WHAT THE TASK REQUIRES =>
With pictures left out, output exactly the lines of the listing below from the line that has "Viewport: 1080px width, 1097px" to the line that has "The width and", both lines kept.

WORKING DATA =>
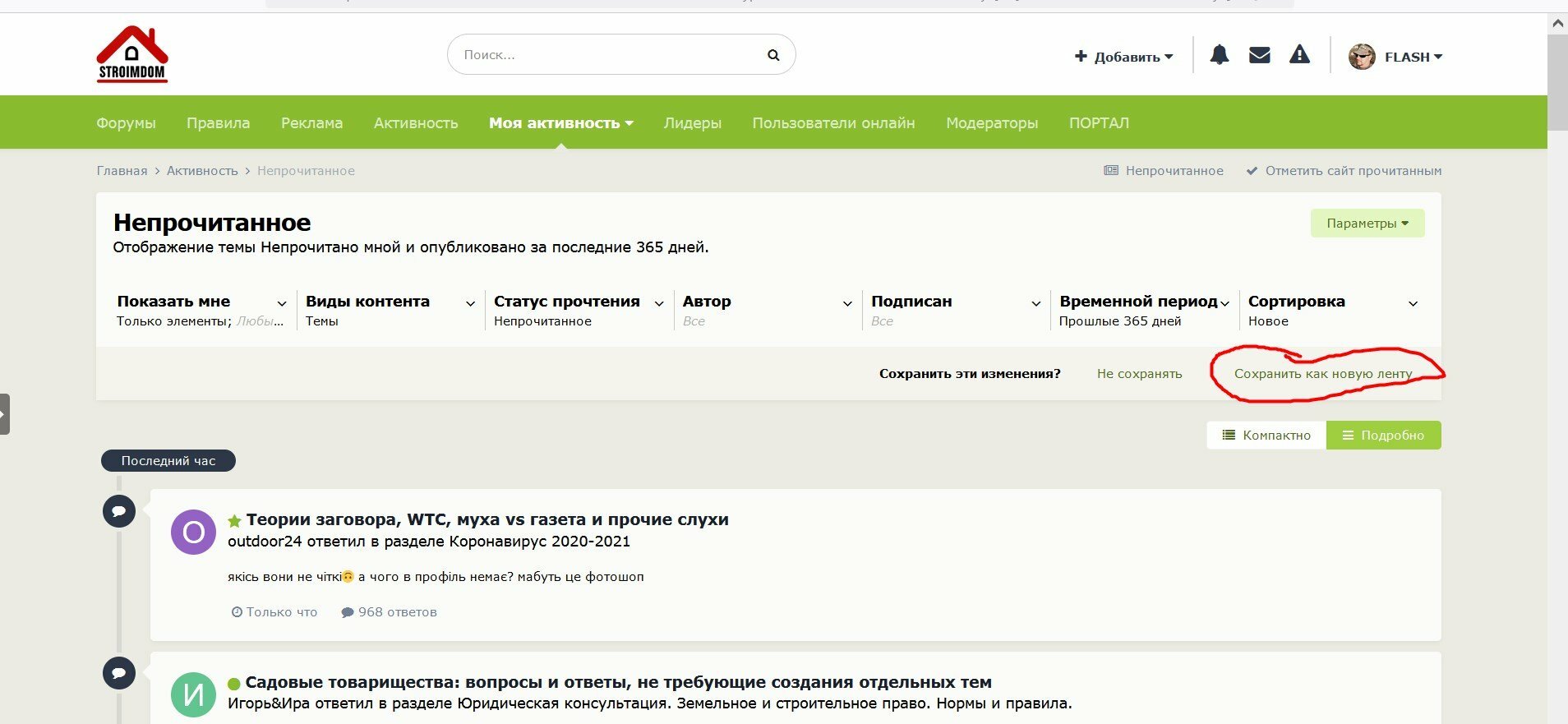Open the Лидеры menu item

click(693, 122)
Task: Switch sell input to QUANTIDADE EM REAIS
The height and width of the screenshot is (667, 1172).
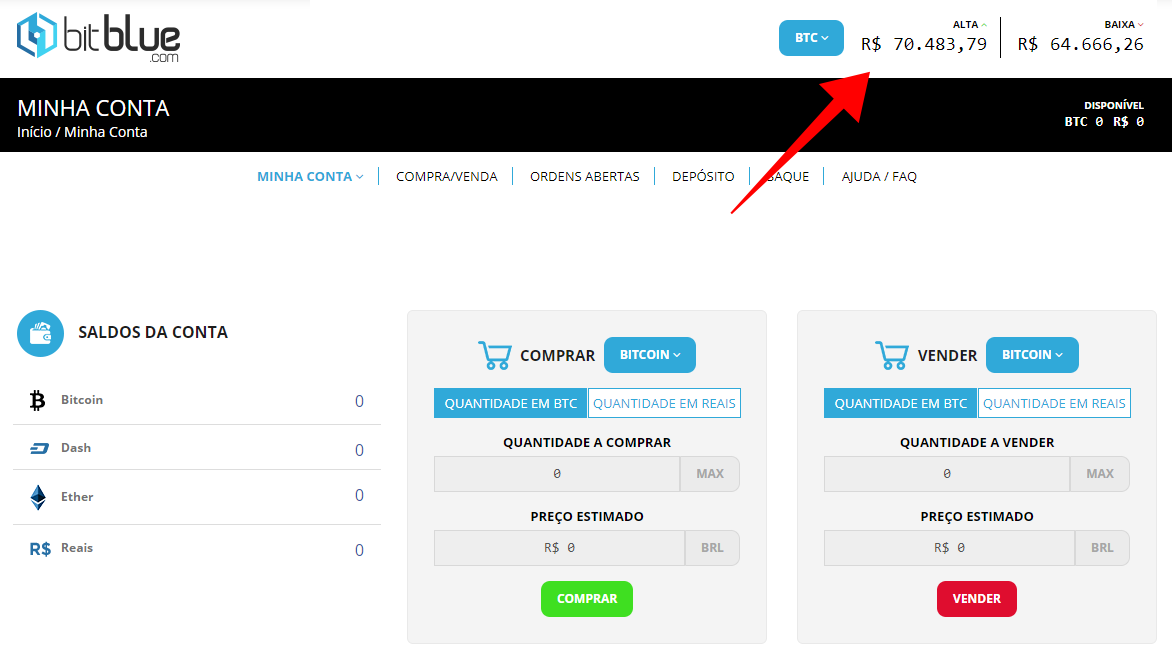Action: [1053, 402]
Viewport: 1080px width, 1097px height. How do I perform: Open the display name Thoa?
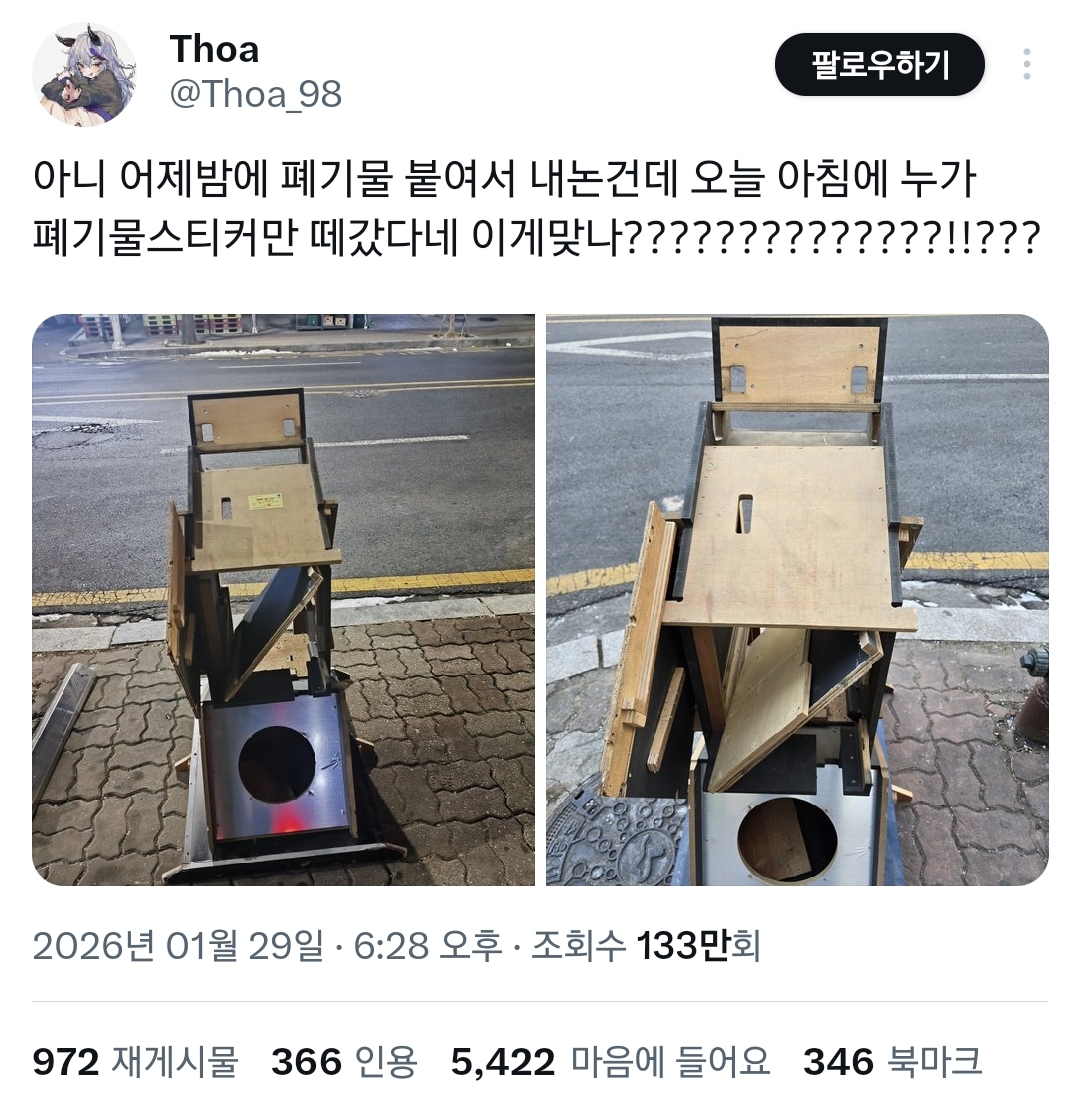pyautogui.click(x=214, y=49)
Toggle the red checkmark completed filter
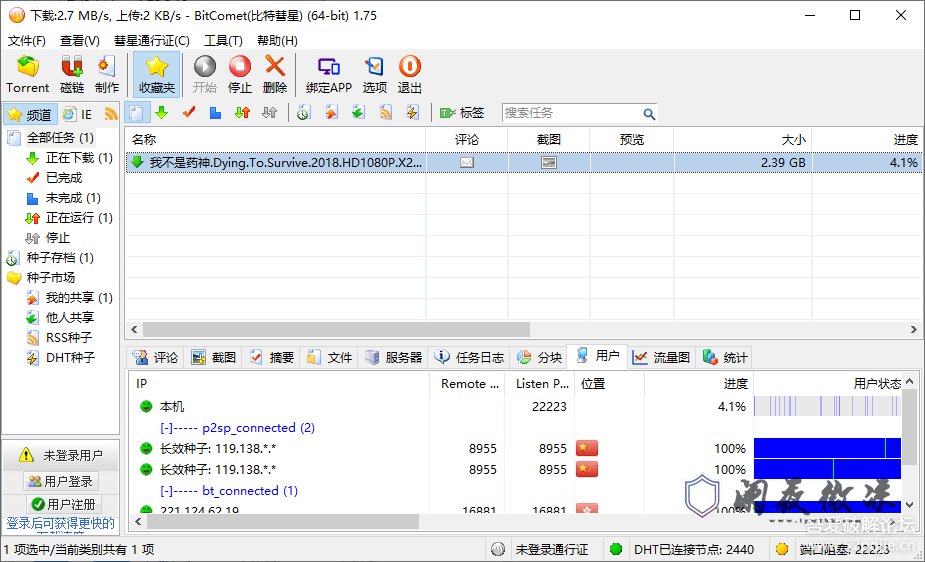Screen dimensions: 925x562 click(188, 113)
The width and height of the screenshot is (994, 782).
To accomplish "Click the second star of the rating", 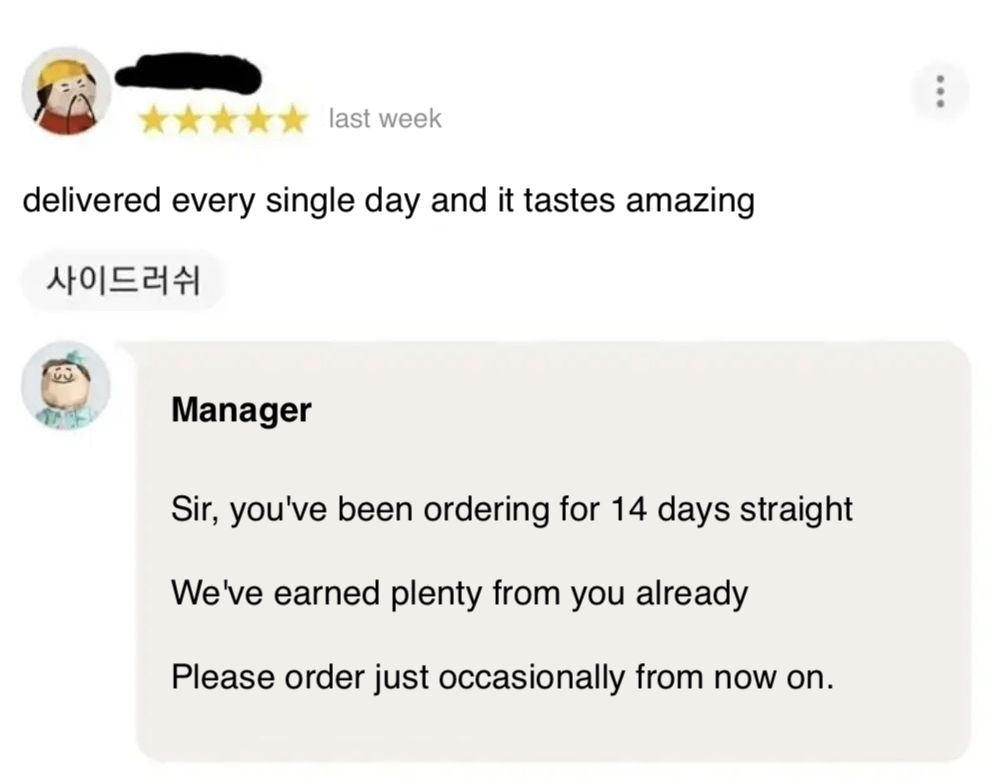I will (x=188, y=120).

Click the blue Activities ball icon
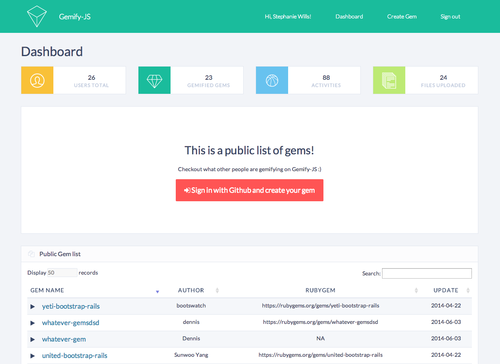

RESPONSE BOX =>
Viewport: 1080px width, 1097px height. How do I perform: Open the display name Thoa?
pyautogui.click(x=214, y=49)
Toggle the red checkmark completed filter
Screen dimensions: 925x562 click(188, 113)
The width and height of the screenshot is (994, 782).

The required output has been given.